Here's my performance test:
#include <windows.h>
#include <iostream>
#include <conio.h>
using namespace std;
LONG interlocked_variable = 0; // 0 unlocked, 1 locked
int run = 1;
DWORD WINAPI thread(LPVOID lpParam)
{
while(run)
{
while(InterlockedCompareExchange(&interlocked_variable, 1, 0))
SwitchToThread();
++(*((unsigned int*)lpParam));
InterlockedExchange(&interlocked_variable, 0);
SwitchToThread();
}
return 0;
}
int main()
{
unsigned int num_threads;
cout << "number of threads: ";
cin >> num_threads;
unsigned int* num_cycles = new unsigned int[num_threads];
DWORD s_time, e_time;
s_time = GetTickCount();
for(unsigned int i = 0; i < num_threads; ++i)
{
num_cycles[i] = 0;
HANDLE handle = CreateThread(NULL, NULL, thread, &num_cycles[i], NULL, NULL);
CloseHandle(handle);
}
_getch();
run = 0;
e_time = GetTickCount();
unsigned long long total = 0;
for(unsigned int i = 0; i < num_threads; ++i)
total += num_cycles[i];
for(unsigned int i = 0; i < num_threads; ++i)
cout << "\nthread " << i << ":\t" << num_cycles[i] << " cyc\t" << ((double)num_cycles[i] / (double)total) * 100 << "%";
cout << "\n----------------\n"
<< "cycles total:\t" << total
<< "\ntime elapsed:\t" << e_time - s_time << " ms"
<< "\n----------------"
<< '\n' << (double)(e_time - s_time) / (double)(total) << " ms\\op\n";
delete[] num_cycles;
_getch();
return 0;
}
WaitForSingleObject
does not have to be faster.
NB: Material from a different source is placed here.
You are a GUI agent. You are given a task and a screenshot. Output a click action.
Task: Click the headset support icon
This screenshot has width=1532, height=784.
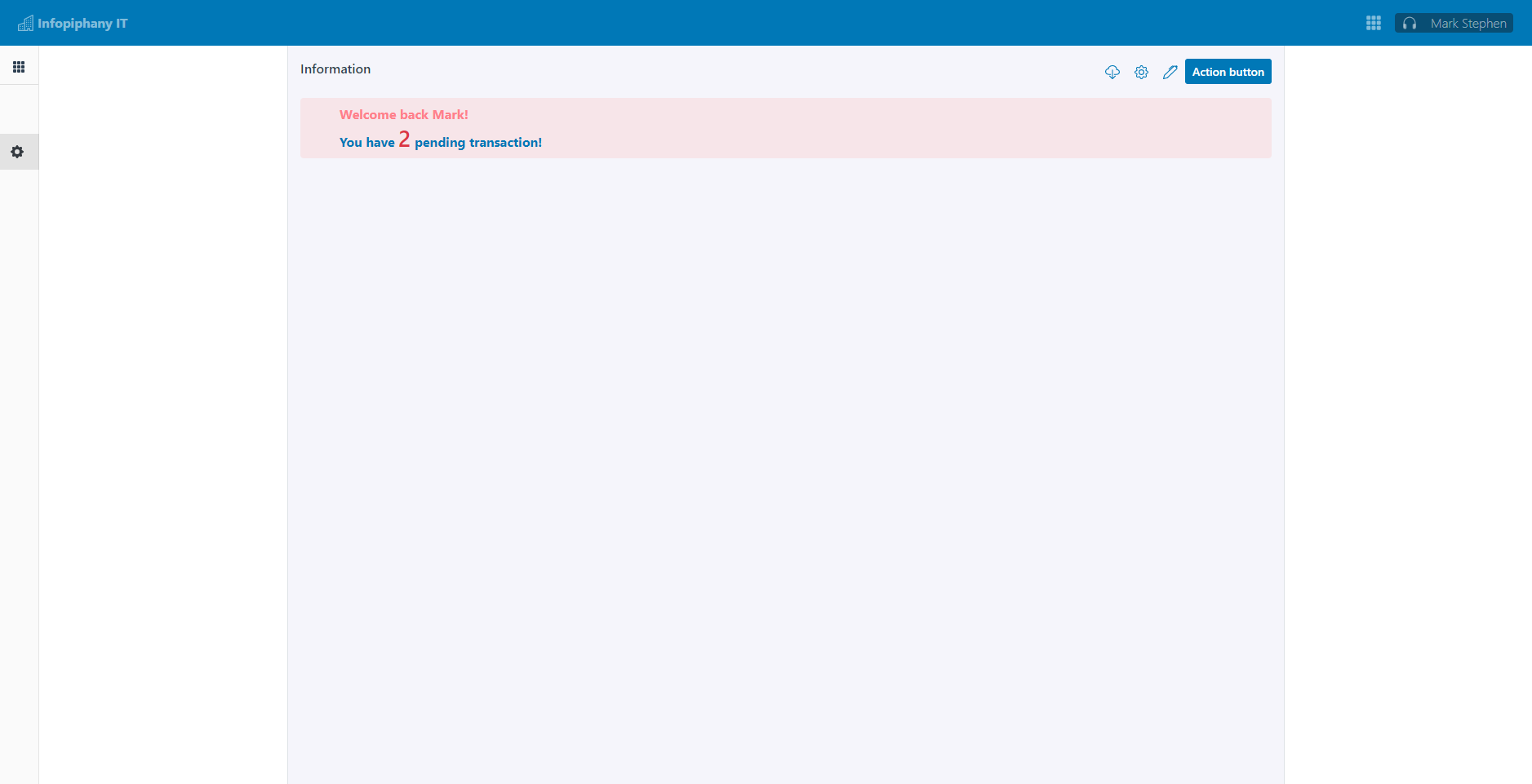pos(1410,24)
It covers a much wider scope of synchronization scenarios, in particular you can wait on handles which do not "belong" to your process and hence interprocess synchronization. Taking all this into consideration it is only 38% slower according to your test.If you have everything inside your process and every nanosecond counts,
InterlockedXxx
might be a better option, but it's definitely not absolutely superior one.Additionally, you might want to look at Slim Reader/Writer (SRW) Locks API. You will perhaps be able to build a similar class/functions based purely on
InterlockedXxx
with slightly better performance, however the point is that with SRW you get it ready to use out of the box, with documented behavior, stable and with decent performance anyway.